Hazırlanın ! Başka Memlekete Gidiyoruz .

Huseyni

Müdavim
İşte gel, bak! Şu uzaktaki görünen cemaat-i azîme içinde, evvel adada gördüğümüz büyük nişan sahibi yâver-i ekrem bir tebligâtta bulunuyor; gidelim, dinleyelim. Bak, o parlak yâver-i ekrem, bak o yüksekte talik edilmiş ferman-ı âzamı ahaliye bildiriyor ve diyor ki:



"Hazırlanınız; başka, dâimî bir memlekete gideceksiniz. Öyle bir memleket ki, bu memleket ona nisbeten bir zindan hükmündedir. Padişahımızın makarr-ı saltanatına gidip, merhametine, ihsanlarına mazhar olacaksınız - eğer güzelce bu fermanı dinleyip itaat etseniz! Yoksa, isyan edip dinlemezseniz, müthiş zindanlara atılacaksınız" gibi tebligâtta bulunuyor.



Sen de görüyorsun ki, o ferman-ı âzamda öyle i'câzkâr bir turra var ki, hiçbir vecihle kâbil-i taklid değil. Senin gibi sersemlerden başka herkes, o ferman padişahın fermanı olduğunu katî bilir. Ve o parlak yâver-i ekremde öyle nişanlar var ki, senin gibi körlerden başka herkes o zâtı, padişahın pek doğru tercümân-ı evâmiri olduğunu yakînen anlar.

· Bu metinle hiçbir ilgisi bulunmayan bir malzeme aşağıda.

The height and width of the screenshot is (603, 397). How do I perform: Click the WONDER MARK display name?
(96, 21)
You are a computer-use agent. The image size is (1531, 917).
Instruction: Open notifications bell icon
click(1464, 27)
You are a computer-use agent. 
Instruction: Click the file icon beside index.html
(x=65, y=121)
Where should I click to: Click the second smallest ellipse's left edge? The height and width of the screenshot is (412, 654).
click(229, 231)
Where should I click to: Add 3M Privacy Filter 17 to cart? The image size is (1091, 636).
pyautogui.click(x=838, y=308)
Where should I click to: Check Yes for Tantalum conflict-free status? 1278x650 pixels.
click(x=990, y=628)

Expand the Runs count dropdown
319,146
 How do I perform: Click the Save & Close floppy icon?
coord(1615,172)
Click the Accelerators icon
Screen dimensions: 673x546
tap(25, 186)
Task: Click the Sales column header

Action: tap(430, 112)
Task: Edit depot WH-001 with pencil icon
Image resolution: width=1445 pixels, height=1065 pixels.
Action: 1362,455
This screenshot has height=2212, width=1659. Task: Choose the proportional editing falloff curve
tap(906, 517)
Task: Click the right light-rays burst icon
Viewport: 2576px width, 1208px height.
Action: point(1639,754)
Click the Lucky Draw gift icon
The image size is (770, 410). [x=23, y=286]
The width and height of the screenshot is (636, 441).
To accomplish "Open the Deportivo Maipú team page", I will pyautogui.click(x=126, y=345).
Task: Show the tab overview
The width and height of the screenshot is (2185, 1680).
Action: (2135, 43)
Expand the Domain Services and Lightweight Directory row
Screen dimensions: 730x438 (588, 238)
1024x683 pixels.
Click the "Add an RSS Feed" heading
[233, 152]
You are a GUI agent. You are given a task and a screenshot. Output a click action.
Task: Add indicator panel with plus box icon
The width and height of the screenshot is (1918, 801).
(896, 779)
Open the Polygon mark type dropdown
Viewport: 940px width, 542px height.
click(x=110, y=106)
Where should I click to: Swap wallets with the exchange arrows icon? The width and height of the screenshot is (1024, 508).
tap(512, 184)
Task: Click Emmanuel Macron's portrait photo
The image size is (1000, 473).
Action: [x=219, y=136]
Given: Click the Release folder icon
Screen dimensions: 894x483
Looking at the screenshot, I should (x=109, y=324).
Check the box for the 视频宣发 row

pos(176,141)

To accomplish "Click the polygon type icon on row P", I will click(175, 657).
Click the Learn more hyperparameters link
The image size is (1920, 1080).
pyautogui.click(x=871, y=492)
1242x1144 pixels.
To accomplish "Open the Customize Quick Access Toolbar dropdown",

Acaba o yâver-i ekrem o ferman-ı âzamla beraber bütün kuvvetiyle dâvâ edip tebliğ ettikleri şu tebdil-i memleket meselesi, hiç kâbil midir ki, îtiraz kabul etsin? Evet, kâbil değil; illâ ki, bütün bu gördüğümüz Herşeyi inkâr edesin.